Federal, state and Toledo area officials agree that the time is right for the growth of passenger rail service in Northwest Ohio. While it will be several years before high-speed rail service comes to the Midwest, federal funding and public / private regional partnerships will help move those plans forward.
In a great spot
“Toledo has been, for years, the busiest (train) traffic location in Ohio,” said Derek James, director of government affairs with Amtrak. The city’s two Amtrak routes – the Capitol Limited and the Lake Shore Limited between Chicago and the east coast – pass through Toledo’s Martin Luther King Jr. Plaza daily. Opened in 1950, the station (formerly Union Terminal) is a transportation hub that also now serves as a Greyhound bus hub. In contrast, Columbus is the largest city in the nation without any train service or a terminal.
Both the City of Toledo and the Toledo Metropolitan Area Council of Governments (TMACOG) have completed feasibility and financial studies and the viability of public / private partnerships to bring high-speed rail through Toledo, focusing on two routes. The first is a route between Toledo and Detroit Metropolitan Airport (DTW), connecting with an existing Ann Arbor-Detroit route. City Council Legislative Administrator Ricky Verret said this route would be “a robust regional rail service (with) far more frequency for the scheduled routes.”
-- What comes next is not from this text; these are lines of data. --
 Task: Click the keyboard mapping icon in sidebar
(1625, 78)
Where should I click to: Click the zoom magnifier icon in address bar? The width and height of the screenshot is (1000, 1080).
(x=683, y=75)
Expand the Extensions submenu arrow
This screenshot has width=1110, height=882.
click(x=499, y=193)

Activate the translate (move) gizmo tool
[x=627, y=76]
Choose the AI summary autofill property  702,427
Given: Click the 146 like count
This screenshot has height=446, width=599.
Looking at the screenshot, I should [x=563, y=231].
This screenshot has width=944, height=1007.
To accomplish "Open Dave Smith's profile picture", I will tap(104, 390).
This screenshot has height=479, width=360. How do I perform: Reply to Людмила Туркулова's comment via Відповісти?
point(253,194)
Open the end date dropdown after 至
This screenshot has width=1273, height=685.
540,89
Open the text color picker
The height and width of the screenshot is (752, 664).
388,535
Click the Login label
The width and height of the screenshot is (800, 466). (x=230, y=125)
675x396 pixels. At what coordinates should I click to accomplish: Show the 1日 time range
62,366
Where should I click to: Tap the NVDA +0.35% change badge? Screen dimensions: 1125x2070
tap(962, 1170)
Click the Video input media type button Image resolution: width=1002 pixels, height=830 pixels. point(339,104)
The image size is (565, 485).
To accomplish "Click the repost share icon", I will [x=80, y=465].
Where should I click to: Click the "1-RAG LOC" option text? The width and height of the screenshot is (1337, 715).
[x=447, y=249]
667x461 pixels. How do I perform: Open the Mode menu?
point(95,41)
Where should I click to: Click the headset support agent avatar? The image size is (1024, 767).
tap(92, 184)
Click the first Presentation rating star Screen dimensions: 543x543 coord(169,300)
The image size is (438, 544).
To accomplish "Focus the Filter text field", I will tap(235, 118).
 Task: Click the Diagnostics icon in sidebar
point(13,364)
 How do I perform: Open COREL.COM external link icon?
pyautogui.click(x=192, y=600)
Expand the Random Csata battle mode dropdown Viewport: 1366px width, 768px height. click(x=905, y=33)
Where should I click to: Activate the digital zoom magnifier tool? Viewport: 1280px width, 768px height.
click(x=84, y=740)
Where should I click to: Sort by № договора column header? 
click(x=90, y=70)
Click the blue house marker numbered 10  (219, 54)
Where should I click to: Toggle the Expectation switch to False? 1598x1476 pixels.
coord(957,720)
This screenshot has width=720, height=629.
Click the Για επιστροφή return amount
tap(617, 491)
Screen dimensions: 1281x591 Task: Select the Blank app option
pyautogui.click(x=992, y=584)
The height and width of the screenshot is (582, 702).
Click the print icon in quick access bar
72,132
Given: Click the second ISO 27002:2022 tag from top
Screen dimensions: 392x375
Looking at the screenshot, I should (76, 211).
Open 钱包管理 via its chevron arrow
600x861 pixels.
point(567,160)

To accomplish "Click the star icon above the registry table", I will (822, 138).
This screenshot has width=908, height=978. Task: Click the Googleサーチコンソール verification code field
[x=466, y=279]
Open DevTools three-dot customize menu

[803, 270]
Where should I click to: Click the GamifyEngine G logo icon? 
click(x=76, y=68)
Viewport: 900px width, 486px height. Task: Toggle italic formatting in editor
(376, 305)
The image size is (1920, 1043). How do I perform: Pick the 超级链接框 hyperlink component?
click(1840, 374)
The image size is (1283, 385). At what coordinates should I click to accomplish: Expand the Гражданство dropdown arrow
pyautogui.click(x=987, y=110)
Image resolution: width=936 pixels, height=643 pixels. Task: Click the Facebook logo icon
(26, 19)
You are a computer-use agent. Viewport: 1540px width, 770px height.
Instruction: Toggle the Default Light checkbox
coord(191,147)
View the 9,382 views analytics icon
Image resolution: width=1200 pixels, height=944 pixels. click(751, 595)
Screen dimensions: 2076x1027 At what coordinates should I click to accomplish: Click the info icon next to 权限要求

Connecting people around the state
A second proposed route would travel between Toledo and Columbus, using one of three alternatives along existing freight routes: Route #1, using CSX lines through Findlay and Kenton; Route #2 using the CSX route via Fostoria and Marion; and a Route #3 hybrid, combining the two routes.
The increased rail traffic would require replacement of the current Norfolk-Southern swing bridge over the Maumee River near downtown. The TMACOG study recommends a two- or three-track lift bridge that would better handle the traffic. Funding for these routes may be available from a variety of groups, including the Federal Railroad Administration, state governments or private financing and investment.
“There are also millions in Ohio who are not served by mass transit, and many don’t have adequate other transportation options,” explained Theresa Allen, chair of All Aboard Ohio, a group focused on better transportation choices around the state, adding “We have to look ahead with foresight, using federal money.”
Using existing lines is smart
“We need to be realistic about corridors through the state,” James Coston, executive chair of the Corridor Rail Development Corporation, a passenger rail developer, said. “It’s easier to start with existing lines [to develop plans to harness] the enthusiasm, support and coordination from Amtrak.”
Coston said that many states are using a combination of private and freight lines for high-speed service. “You have greater flexibility and lower costs while following the national regulations,” when you’re not using Amtrak lines, Coston said.
Increased access by rail can play a role in uniting educational institutions, according to Dr. Jerry Wicks with the Ohio Higher Education Rail Network (OHERN). A local route using existing track would link Bowling Green State University and the University of Toledo, along with Findlay College, Owens Community College, Lourdes University, the Toledo Zoo and downtown Sylvania. “This community system could link 45,000 students and more than 5,000 staff and faculty from these schools alone,” Dr. Wicks said.
Federal funding is available
Ohio Governor Mike DeWine has indicated that the state will participate in the national Corridor Identification Program, which has $66 billion committed nationwide for rail expansion from the $550 billion bipartisan infrastructure law passed last year. High-speed routes proposed for Ohio to utilize the funding include a Cleveland – Toledo – Detroit route, and a Cleveland-Columbus-Dayton-Cincinnati route. In 2010, then-Gov. John Kasich turned down a $400 million federal award for similar passenger rail line projects.
“Economic development is not political,” All Aboard Ohio’s Allen said. “It’s good economic sense and a great marketing piece for Ohio.”